#### Try it:
Set down every record below exactly as it appears, but without the pictures.

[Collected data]
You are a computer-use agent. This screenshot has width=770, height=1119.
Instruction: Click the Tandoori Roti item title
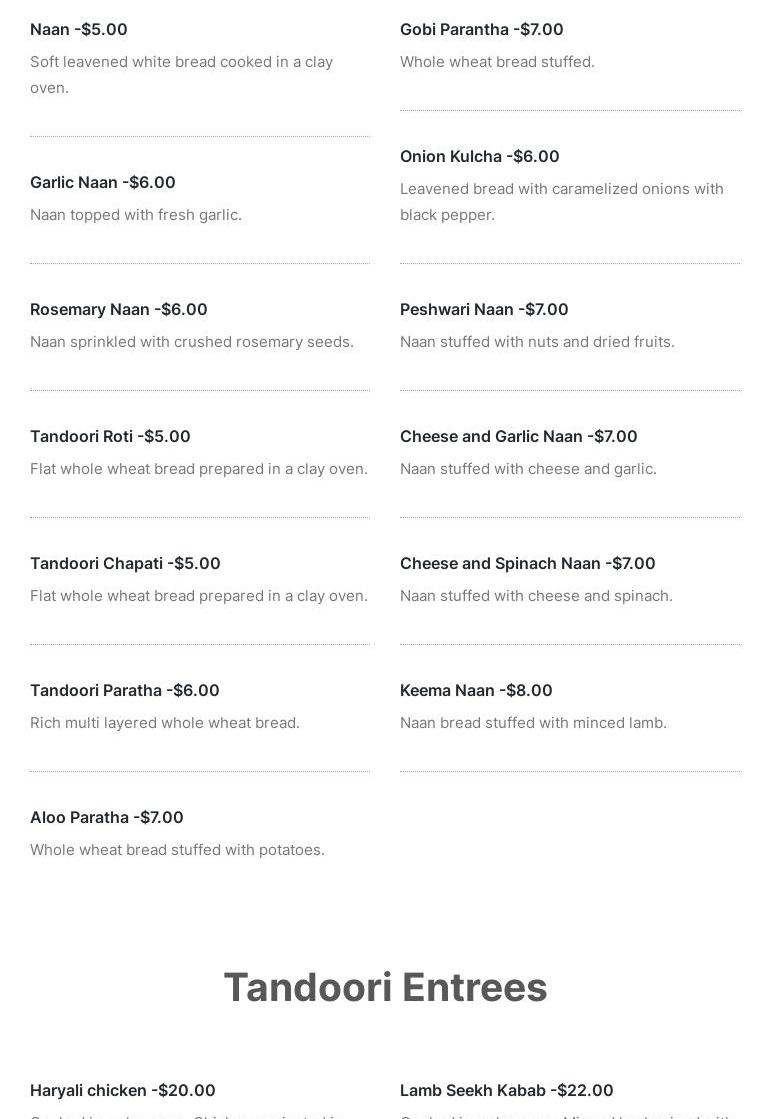tap(110, 436)
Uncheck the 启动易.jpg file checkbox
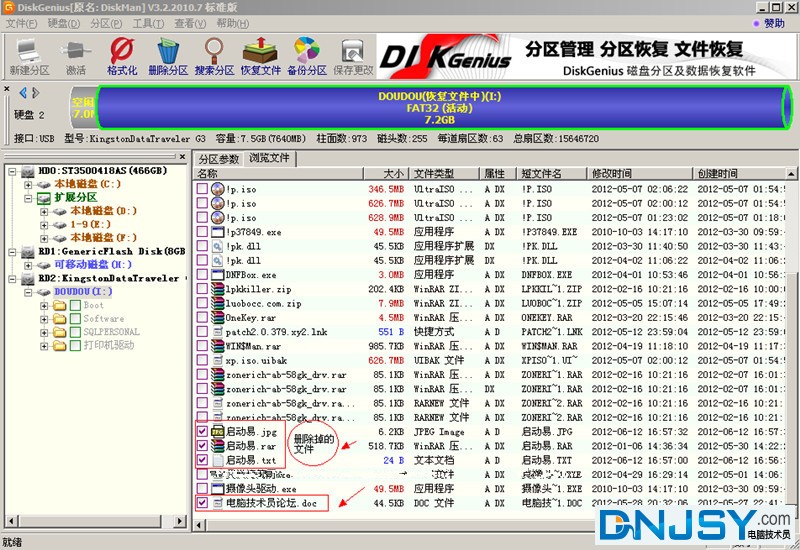This screenshot has height=550, width=800. pyautogui.click(x=203, y=432)

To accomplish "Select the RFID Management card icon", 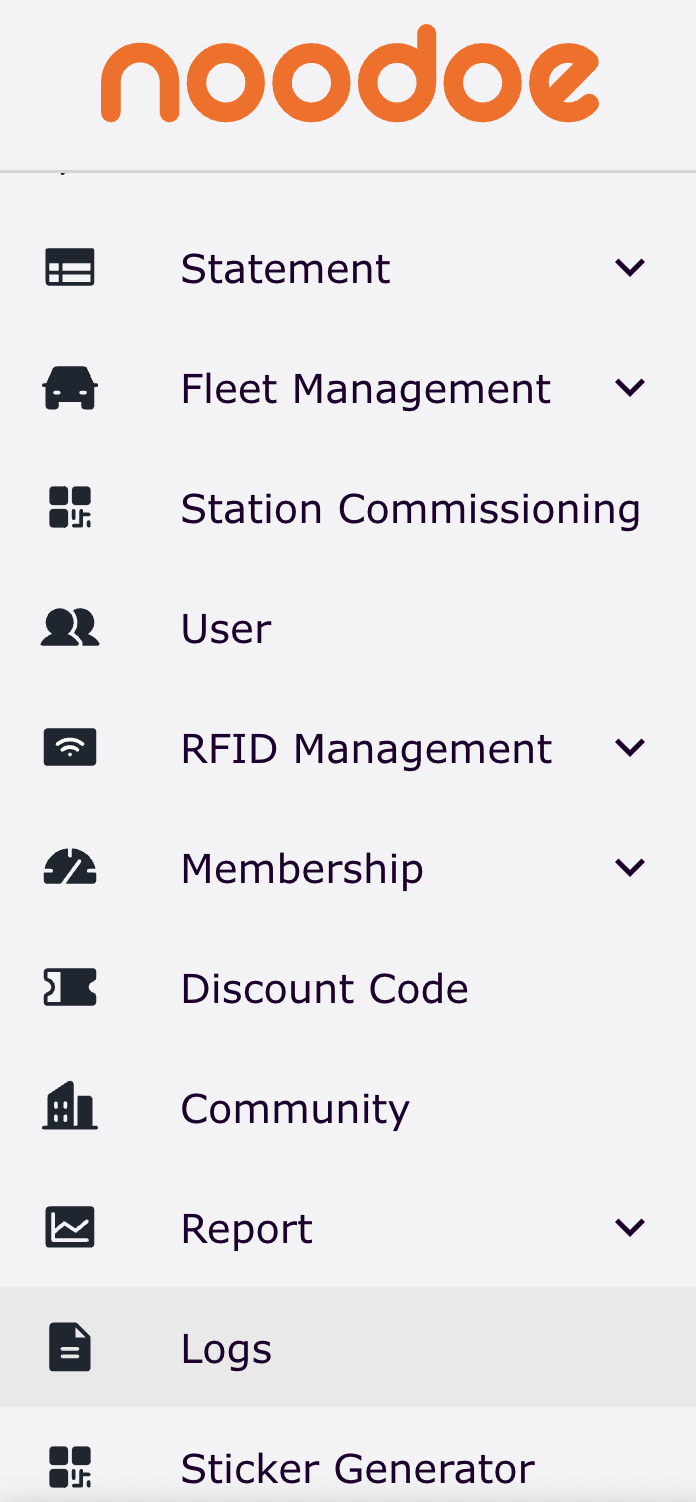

#### Result for this task:
You are a computer-use agent. This screenshot has width=770, height=1119.
Instruction: Click the Tandoori Roti item title
tap(110, 436)
Uncheck the 启动易.jpg file checkbox
This screenshot has height=550, width=800. pyautogui.click(x=203, y=432)

To accomplish "Select the RFID Management card icon", 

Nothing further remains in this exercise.